- [EXTRACT TO READ]

## START

If you still don’t understand that happens here, you’ll have to (re)read the Book.


#6

Thanks bro


#7

this code failed fabulously


#8

Please, note that we are not telepaths to read your mind. So no details of “failure”, no help.


#9

here are bunch of troubles

  1. why return a enum (compound data always create lot of problem for me )
  2. why there are so many safety and failure checks
  3. why did we pass the &str instead of "String " data type
  4. what is that " let line = line?;" ?
  5. please provide list of libraries i need to use these functions , tell me import syntax with actual functions to import via use[some name here]::[some name here]::....(this is only part giving me errors )

here are the error messages

error[E0433]: failed to resolve. Use of undeclared type or module `io`
 --> src\lib.rs:3:49
  |
3 |     pub fn read(path: &str) -> Result<Vec<i64>, io::Error> {
  |                                                 ^^ Use of undeclared type or module `io`

error[E0433]: failed to resolve. Use of undeclared type or module `File`
 --> src\lib.rs:4:16
  |
4 |     let file = File::open(path)?; // open file by given path
  |                ^^^^ Use of undeclared type or module `File`

error[E0433]: failed to resolve. Use of undeclared type or module `BufReader`
 --> src\lib.rs:7:14
  |
7 |     let br = BufReader::new(file);
  |              ^^^^^^^^^ Use of undeclared type or module `BufReader`

error[E0433]: failed to resolve. Use of undeclared type or module `Error`
  --> src\lib.rs:19:26
   |
19 |             .map_err(|e| Error::new(ErrorKind::InvalidData, e))?; // parse() can return error (e.g. for string "abc"), here if we got it, we convert it to `std::io::Error` type and return it as function result
   |                          ^^^^^ Use of undeclared type or module `Error`

error[E0433]: failed to resolve. Use of undeclared type or module `ErrorKind`
  --> src\lib.rs:19:37
   |
19 |             .map_err(|e| Error::new(ErrorKind::InvalidData, e))?; // parse() can return error (e.g. for string "abc"), here if we got it, we convert it to `std::io::Error` type and return it as function result
   |                                     ^^^^^^^^^ Use of undeclared type or module `ErrorKind`

error: aborting due to 5 previous errors

#10

Because you want to be able to spot an error by utilizing something that is called Result in rust.

Because everything can go wrong. The file could be deleted, you are not able to read the file, etc.

Because it’s a reference and it’s cheaper than a full copy (Stackoverflow)

Error handling. line is a Result and with ? you unpack the result or return early if it is an error.

## END

- [AVAILABLE DATA]
## START

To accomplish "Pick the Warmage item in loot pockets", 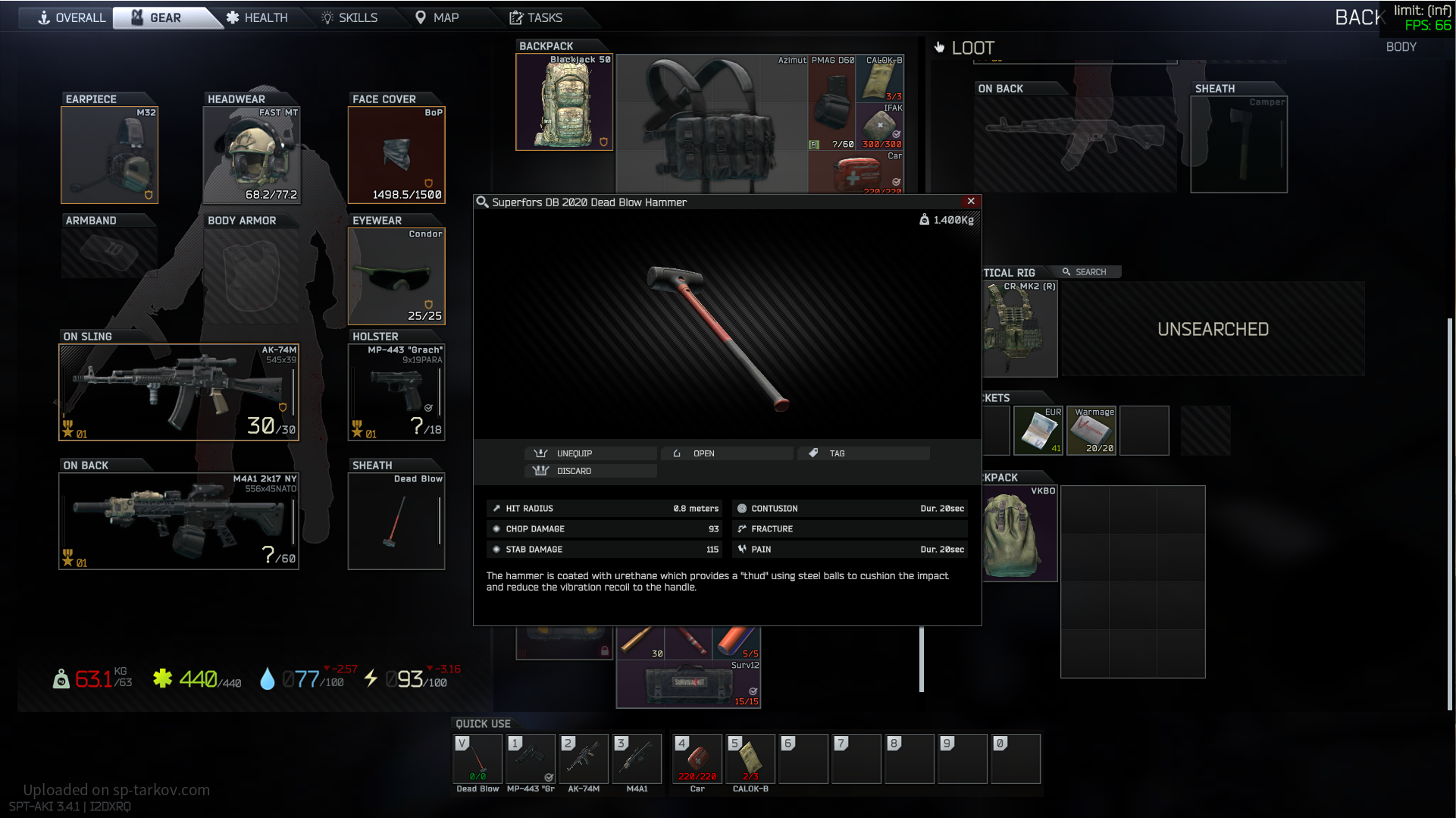I will (x=1091, y=431).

## END

- [REQUEST 1] Decide whether each statement agrees with the Rust forum thread, answering yes or no and quoting the words that settle it: (a) The compiler stopped after five errors. (b) The reply in #10 says a reference costs more than a full copy. (c) The reply in #10 says the ? either unpacks the result or returns early on an error.
- [REQUEST 2] Put this sentence from the Rust forum thread into Spanish: "Please, note that we are not telepaths to read your mind."
- [REQUEST 3] Carry on the Rust forum thread from its last line.
The data has nothing to do with the Rust forum thread.

- [FINAL RESULT 1]
(a) Yes: "error: aborting due to 5 previous errors"
(b) No: "Because it’s a reference and it’s cheaper than a full copy"
(c) Yes: "with ? you unpack the result or return early if it is an error"

- [FINAL RESULT 2] Por favor, tenga en cuenta que no somos telépatas para leerle la mente.

- [FINAL RESULT 3]
Please read the book! We gladly will help you, but you have to do something by yourself, e.g. search for something. When in doubt, always look at the documentation and search for your type, e.g. BufReader. You always get examples and everything you need.

Also: C isn’t easier, in fact it’s even harder, because it does not force you to handle the errors right away, whereas rust will do so.
C is ugly in case of error handling (what does an int tell me about errors?!). In Rust you have the Result enum which clearly gives me Ok or Err(or) and I know what went wrong.

File handling is always hard. Go and try something easier, especially if you are not familiar with a programming language or programming at all, e.g. try to implement a fibonacci sequence with dynamic programming or finding Maximum subarray in a random array (which will teach you something about implementing an algorithm, using random and iterating over a vector/slice).
Again: File handling is not that easy, just because it works most of the time :wink:


#11

This response makes me very sad. If you want to use C, why not use C? The whole point of using Rust is to do things in the Rust way? The first of @vitalyd 's proposals is classic functional Rust, and should probably be considered idiomatic Rust, i.e. it is the Rust way of doing things. So isn’t the correct response to say “I do not understand this code can you tell me how to learn about how it works” rather than "I don’t understand this tell me how to write C in Rust?

Being a noob is nothing to be ashamed of, we all had to start with each programming language. I’ve been doing Rust for over 8 months now and I still consider myself a beginner learning new things, learning the Rust way of doing things I know how to do in C, C++, D, Kotlin, Java, Groovy, etc.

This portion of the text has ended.